Niagara Gazette — During more successful and populated times in the early 1900s, this area was growing along with the city’s industrial base and it became necessary to construct more neighborhood schools. Children walked to school in these days — no, this is not an April Fool comment — no school buses picked them up at corners near their residence, so it was necessary to locate schools in various parts of the city.
Built in 1907 the 13th Street School and the 22nd Street School were built in nearly identical designs. The architect was James R. White and they were considered the most modern school construction for the era. Both schools had the two entrances at either side of the front façade; one marked boys and one girls. Some historical research and my own vague memories of 22nd Street School (a bit later than these early days however) tells us that throughout the majority of the 1900s, the typical classroom had seating arranged in straight rows, with students seated alphabetically directly behind and next to one another. The arrangement focused on a teacher-centered classroom where information was presented in lecture format, verbally or written on the board. The teacher could observe all action going on in the room. A shift occurred late in the 1900s and into the 21st century with a focus on seating that promotes interactive learning, with students seated in groups at a small tables or a large conference table, for instance. Harry F. Abate School comes to mind which will be discussed in a later story.

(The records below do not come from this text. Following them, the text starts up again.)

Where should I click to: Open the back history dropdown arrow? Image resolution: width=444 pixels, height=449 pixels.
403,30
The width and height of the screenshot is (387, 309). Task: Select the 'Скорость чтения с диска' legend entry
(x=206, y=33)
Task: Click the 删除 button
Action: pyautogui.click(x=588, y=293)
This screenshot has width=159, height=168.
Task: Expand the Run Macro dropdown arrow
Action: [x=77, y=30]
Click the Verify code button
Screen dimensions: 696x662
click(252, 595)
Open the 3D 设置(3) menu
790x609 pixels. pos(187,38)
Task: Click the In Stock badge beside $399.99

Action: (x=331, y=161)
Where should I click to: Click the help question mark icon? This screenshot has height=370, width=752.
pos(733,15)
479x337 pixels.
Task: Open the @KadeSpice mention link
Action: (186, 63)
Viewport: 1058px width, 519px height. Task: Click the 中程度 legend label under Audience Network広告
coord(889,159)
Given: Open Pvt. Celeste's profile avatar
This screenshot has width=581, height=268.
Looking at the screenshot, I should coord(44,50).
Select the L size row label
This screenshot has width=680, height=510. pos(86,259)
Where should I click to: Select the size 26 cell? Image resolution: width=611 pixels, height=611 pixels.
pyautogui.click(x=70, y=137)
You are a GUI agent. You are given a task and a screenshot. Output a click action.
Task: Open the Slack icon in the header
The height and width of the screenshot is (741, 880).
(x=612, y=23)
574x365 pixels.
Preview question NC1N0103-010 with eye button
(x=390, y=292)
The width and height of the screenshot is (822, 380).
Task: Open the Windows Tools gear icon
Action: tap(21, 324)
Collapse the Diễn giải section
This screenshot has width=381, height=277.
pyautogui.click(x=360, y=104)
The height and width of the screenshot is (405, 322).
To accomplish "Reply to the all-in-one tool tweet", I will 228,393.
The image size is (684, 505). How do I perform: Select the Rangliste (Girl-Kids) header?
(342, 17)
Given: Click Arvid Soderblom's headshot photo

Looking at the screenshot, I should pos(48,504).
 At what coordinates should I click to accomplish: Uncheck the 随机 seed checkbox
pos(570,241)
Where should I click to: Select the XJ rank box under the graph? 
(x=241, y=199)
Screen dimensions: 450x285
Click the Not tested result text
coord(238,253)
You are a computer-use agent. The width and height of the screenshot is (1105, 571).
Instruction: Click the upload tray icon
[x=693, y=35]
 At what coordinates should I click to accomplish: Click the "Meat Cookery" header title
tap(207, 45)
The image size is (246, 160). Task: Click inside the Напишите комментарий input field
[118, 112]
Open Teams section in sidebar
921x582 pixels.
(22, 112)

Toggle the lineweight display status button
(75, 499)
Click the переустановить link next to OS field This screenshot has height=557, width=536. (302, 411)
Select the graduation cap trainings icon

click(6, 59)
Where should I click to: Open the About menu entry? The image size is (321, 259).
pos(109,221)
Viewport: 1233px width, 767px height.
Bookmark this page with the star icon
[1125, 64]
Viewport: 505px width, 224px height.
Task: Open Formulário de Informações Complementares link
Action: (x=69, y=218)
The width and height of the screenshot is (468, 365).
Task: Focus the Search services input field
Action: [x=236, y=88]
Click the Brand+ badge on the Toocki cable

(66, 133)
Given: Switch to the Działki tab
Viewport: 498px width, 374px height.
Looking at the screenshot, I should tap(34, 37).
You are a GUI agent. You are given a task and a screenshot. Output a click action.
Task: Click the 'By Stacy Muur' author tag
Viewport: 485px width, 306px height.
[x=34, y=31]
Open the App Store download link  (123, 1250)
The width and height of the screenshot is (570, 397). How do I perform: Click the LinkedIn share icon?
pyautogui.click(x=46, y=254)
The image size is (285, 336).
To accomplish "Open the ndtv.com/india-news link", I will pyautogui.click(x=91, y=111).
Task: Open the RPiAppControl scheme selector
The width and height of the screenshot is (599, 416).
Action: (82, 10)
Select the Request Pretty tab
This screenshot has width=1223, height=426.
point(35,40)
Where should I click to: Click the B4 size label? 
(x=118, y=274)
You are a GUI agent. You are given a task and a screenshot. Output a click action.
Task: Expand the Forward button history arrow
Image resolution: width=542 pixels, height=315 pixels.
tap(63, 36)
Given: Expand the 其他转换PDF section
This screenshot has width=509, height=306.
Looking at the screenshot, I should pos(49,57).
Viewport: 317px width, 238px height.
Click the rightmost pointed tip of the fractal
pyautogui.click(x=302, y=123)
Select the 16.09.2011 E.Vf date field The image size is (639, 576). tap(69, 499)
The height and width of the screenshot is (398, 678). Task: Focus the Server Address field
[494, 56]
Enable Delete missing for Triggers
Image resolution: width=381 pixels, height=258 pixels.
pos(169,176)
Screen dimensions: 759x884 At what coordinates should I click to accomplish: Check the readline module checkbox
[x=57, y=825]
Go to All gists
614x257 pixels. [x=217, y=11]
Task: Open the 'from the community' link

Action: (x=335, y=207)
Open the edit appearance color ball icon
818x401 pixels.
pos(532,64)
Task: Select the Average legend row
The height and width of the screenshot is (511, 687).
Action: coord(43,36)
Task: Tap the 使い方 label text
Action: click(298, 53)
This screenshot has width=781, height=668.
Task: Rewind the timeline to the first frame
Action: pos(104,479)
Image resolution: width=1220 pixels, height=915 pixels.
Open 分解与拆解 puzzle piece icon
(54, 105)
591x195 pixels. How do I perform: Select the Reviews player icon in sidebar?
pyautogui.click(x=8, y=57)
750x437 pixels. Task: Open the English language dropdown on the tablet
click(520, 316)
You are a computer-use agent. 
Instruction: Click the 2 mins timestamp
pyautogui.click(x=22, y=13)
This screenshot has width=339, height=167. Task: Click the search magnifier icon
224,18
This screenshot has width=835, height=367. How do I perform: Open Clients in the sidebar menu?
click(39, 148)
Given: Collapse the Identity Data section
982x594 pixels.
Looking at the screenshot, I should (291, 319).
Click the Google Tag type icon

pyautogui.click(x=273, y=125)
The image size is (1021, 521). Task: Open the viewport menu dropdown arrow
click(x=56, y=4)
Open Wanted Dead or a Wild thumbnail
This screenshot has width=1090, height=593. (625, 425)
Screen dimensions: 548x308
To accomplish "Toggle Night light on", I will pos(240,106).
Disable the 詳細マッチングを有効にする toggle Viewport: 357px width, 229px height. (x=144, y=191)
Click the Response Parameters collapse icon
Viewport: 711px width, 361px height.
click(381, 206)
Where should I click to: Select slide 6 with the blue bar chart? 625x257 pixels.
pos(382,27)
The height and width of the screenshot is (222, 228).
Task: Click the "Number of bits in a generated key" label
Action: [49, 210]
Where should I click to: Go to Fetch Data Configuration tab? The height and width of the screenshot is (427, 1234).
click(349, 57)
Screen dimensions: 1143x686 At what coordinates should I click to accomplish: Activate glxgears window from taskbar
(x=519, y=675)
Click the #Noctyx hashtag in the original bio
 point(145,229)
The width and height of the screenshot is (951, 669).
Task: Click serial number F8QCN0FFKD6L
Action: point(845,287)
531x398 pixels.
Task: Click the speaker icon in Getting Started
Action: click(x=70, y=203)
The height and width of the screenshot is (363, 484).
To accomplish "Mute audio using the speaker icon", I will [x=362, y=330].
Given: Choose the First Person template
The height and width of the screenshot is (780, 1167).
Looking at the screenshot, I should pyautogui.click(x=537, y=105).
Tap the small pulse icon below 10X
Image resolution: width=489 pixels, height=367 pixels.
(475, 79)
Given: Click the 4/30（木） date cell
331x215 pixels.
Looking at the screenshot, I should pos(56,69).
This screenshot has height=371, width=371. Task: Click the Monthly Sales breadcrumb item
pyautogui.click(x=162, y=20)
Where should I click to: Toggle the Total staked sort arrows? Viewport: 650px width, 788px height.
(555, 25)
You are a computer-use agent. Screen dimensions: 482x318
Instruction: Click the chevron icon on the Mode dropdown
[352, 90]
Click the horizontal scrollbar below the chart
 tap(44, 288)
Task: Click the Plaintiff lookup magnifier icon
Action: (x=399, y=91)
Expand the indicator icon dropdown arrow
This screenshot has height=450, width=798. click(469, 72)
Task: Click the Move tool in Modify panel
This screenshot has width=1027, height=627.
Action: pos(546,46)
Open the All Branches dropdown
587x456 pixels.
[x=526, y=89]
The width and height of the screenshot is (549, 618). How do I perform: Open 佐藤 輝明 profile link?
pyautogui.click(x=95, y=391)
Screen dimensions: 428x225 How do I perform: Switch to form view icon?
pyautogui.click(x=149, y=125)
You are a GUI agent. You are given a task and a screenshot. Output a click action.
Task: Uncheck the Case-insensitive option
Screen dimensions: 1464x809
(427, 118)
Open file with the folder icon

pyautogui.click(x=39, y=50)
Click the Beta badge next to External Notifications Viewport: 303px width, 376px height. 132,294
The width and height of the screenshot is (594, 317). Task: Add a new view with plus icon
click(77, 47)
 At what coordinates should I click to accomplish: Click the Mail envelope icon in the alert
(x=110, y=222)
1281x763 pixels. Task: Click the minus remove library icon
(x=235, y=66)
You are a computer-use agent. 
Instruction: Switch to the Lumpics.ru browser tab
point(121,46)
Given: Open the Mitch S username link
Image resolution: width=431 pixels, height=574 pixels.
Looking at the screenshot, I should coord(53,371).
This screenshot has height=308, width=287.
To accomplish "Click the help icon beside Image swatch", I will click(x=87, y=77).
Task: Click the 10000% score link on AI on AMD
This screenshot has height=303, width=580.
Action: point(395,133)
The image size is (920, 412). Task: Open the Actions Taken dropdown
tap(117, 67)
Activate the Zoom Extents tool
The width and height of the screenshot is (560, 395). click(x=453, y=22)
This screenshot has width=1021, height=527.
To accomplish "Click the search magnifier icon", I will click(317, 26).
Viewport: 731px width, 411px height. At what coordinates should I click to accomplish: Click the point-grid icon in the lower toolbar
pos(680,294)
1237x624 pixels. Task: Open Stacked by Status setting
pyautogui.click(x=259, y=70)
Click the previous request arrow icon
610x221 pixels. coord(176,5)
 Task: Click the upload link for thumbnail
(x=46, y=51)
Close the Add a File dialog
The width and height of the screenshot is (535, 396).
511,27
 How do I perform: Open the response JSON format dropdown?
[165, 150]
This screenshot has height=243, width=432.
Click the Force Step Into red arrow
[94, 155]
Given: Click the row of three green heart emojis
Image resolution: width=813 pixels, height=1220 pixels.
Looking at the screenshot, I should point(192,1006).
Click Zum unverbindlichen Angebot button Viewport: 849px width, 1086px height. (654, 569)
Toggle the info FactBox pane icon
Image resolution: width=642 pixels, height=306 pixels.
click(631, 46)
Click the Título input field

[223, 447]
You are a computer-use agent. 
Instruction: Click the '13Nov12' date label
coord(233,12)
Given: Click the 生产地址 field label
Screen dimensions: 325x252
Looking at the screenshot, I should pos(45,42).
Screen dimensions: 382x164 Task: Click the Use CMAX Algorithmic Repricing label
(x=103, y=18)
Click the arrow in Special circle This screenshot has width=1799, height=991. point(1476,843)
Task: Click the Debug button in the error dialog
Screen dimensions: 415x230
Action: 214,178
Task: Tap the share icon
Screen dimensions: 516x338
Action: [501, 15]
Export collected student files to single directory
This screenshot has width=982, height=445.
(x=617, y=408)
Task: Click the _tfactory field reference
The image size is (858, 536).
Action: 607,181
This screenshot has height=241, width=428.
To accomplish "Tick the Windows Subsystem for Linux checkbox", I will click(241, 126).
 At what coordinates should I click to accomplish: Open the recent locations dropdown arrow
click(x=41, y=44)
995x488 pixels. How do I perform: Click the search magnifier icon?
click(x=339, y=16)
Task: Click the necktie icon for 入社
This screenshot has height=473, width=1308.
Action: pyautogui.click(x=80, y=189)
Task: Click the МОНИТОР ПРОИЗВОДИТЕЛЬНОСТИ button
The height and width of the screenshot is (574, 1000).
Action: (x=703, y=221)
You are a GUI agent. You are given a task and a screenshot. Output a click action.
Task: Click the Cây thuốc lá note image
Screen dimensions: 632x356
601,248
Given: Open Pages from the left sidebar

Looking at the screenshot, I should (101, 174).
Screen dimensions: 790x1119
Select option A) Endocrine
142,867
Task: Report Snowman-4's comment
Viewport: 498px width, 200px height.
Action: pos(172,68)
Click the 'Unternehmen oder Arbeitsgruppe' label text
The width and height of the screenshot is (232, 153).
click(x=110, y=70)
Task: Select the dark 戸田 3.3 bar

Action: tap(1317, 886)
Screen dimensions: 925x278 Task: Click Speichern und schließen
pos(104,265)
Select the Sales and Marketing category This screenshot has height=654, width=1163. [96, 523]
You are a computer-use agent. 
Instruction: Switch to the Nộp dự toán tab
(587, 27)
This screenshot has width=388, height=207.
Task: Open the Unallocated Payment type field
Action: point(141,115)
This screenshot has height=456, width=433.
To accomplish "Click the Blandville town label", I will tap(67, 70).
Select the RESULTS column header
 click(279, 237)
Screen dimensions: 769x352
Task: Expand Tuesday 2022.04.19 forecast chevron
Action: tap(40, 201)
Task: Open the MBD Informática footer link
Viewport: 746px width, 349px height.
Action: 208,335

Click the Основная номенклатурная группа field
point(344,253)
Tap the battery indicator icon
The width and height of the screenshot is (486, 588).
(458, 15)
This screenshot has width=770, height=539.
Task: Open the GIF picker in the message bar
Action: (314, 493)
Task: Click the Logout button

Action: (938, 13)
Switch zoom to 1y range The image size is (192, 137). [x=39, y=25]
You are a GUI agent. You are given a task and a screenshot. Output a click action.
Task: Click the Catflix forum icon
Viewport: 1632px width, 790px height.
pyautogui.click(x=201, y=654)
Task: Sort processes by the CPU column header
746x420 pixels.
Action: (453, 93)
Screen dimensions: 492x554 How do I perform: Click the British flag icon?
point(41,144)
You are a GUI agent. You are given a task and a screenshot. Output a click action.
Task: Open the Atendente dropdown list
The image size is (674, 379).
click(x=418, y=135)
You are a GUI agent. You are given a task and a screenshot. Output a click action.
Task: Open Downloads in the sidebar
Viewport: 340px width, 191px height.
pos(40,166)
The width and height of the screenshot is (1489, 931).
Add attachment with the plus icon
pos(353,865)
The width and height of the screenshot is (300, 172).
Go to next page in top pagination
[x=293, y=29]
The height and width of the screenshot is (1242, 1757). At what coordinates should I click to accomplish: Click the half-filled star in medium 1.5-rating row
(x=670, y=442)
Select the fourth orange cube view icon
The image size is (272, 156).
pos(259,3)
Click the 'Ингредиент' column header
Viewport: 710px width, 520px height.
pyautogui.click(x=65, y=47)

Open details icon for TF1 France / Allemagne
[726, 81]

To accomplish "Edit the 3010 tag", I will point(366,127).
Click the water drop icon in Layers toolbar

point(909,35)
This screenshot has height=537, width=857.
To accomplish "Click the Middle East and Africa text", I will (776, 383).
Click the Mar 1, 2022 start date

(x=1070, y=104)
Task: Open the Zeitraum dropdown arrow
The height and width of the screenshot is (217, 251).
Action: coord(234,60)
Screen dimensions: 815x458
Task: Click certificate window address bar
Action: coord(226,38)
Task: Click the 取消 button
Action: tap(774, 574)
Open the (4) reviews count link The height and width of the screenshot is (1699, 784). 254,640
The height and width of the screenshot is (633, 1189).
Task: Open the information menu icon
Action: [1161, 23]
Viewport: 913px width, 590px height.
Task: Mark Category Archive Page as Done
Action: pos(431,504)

Miss H. May Brown was the first principal of 13th Street School, a two-story brick building with 11 classrooms. An addition was added in 1917 bringing the cost of the entire project to $128,428.27. The school was closed in 1968 and the city obtained the property in 1976 and demolished the building with the exception of the gymnasium which was used for a short time as a recreation center and is currently owned by Eleventh Street Properties in the area principally owned by Niagara Falls Redevelopment. The last principal was Rudolph Marion.